Wednesday, July 16, 2014

Question Everything...



How many of us really believe that Hamas militants and their leaders, having been warned in advance of an attack, are going to be sitting in their known locations, calmly awaiting the arrival of an Israeli bomb or rocket which will almost certainly kill them, and at the very least blow their buildings all to hell?

This is the sort of thing I meant when I called all this disgustingly unintelligent.
There's no such thing as a 'humanitarian war' - it's either a war or it isn't, and if you're really serious about taking out the other side, you obviously don't drop around ahead of time to say they'd better not be there when you arrive.  If you really want their leaders gone, you mount a covert action with Special Forces,
like the Americans did with Osama Bin Missing, and you catch them off guard.

Not doing it that way, which has a much better chance of success, implies that perhaps you've got a guilty conscience and you know damned well that those Palestinians have at least as much right to be there as you have, if not more.
And if you treat them too brutally, world opinion will rise up and bite your warmongering asses, and ostracize you from the world community.

And that brings me to today's Question Everything: "Who thinks Israel has been far more pain than pleasure on the world's stage for decades, and ought to try a lot harder to join the rest of the world community instead of constantly bitching, moaning, whining, howling, and shooting at it with disgusting regularity?"
What's the point of having your own country if it's just a hangout for obnoxious troublemakers and shit-disturbers that nobody else wants?

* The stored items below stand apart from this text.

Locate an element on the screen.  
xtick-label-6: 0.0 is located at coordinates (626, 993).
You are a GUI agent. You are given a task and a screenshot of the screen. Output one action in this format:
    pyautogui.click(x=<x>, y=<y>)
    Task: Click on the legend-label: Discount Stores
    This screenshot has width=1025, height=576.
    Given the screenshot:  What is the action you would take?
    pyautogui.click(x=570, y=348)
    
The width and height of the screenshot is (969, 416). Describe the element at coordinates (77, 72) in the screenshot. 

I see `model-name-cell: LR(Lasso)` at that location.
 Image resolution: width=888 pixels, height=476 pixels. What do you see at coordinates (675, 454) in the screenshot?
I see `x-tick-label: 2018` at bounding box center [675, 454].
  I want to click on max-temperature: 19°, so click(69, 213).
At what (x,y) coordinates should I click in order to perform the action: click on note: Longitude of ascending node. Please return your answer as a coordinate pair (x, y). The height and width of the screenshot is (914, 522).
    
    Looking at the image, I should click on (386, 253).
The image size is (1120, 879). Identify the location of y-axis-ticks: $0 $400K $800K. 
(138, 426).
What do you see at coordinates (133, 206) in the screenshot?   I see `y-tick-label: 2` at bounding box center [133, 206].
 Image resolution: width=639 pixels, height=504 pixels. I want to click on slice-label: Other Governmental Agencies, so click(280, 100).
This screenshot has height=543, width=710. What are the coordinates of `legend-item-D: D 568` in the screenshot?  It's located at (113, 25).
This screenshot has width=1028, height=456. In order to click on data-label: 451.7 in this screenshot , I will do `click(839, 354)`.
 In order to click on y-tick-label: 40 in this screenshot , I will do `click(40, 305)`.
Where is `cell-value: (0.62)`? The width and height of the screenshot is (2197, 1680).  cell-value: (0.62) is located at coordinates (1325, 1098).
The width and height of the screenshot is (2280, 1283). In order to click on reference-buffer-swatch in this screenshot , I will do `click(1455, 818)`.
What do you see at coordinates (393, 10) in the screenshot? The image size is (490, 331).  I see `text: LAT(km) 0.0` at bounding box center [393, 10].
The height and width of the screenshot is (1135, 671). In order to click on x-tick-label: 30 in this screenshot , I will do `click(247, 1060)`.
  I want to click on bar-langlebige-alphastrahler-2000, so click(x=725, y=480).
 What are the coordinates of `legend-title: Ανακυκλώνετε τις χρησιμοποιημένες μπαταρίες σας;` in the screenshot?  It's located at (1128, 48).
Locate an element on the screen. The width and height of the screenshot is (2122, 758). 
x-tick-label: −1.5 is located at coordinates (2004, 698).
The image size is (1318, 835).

We've already got one of those - it's called North Korea.

2 comments:

  1. I wish I knew, Tom.

    When I worked for our federal government back in the 1960s, I met an old Jewish Colonel who had been involved in the formation of Israel from the beginning, and he knew Moshe Dayan and all those guys. He told me the story of how it all got started, and he was writing a book about it at the time.

    His favorite drink was a mixture of comb honey, dissolved in vinegar, and flavored with about two fingers of good vodka. He said this was a traditional Jewish remedy from Biblical times, improved with his addition of the vodka. It tasted like hell, but after three you didn't care if it rained or froze.

    His basement rec room had glass fronted display cases filled with mementos of those early days of fighting during Israel's beginnings, and those told quite a story, as did he.

    So I have a very good idea how it all began. I just wish I knew how it ends. I think everyone's had more than enough of it by now.